Fresh nuclear fuel consists of uraniumoxide, packed in thin tubes of Zircalloy. The tubes are bundled into fuel elements. The uranium has been enriched in the fissile isotope uranium-235. Fresh nuclear fuel is weakly radioactive due to the radioactivity of the uranium atoms. During the fission process highly radioactive fission products and actinides are formed. When the fissile content of the nuclear fuel decreases below a certain level the fission process cannot sustain itself and the fuel is removed from the reactor as spent nuclear fuel. Spent fuel is extremely radioactive and generates much heat, due to the radioactive decay of its contents. The material has to be cooled in spent fuel pools for many years to prevent melting and consequently the release of the contents into the environment. More than 90% of the man-made radioactivity generated during fission is contained in the spent fuel elements.

Fission products

Fission products are the atoms resulting from the fission of uranium atoms. Nearly all elements of the Periodic System are represented in the mixture. A substantial fraction of the fission products are highly radioactive, with half lifes varying from seconds to millions of years. During the first four centuries after removal from the reactor, the radioactivity of spent sfuel is mainly determined by the fission products.

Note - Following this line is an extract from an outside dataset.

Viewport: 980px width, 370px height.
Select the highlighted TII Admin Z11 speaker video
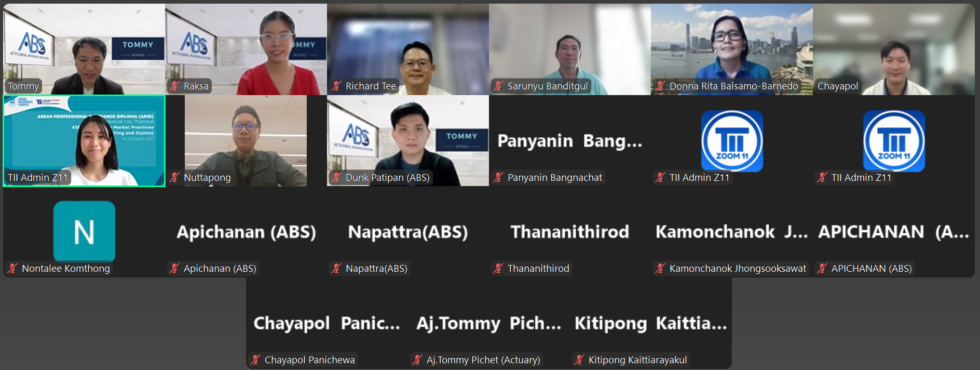click(x=84, y=141)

Actinides and minor actinides

Actinides are radionuclides formed from uranium atoms by neutron capture and have a higher atom number (= number of protons in the nucleus) than uranium. First neptunium atoms are formed, which quickly decay to plutonium atoms. By repeated neutron capture the plutonium atoms are transmutated into still heavier atoms, These elements, including plutonium, are often called the actinides and do not occur in nature. The minor actinides are the radionuclides beyond plutonium, such as americium, curium and californium. All actinides are highly radioactive and most of them emit dangerous alpha rays and gamma rays. A number of the minor actinides exhibit spontaneous fission, causing neutron radiation and complications in an operating reactor. One of the americium isotopes has a critical mass of some 7 grams under certain conditions. The half-lifes of the minor actinides vary from a few decades to millions of years.

Activation products

In addition to fission products and actinides a third category of radioactive atoms are generated in an operating nuclear reactor: activation products. By neutron irradiation non-radioactive construction materials become radioactive, often with very long half-lifes.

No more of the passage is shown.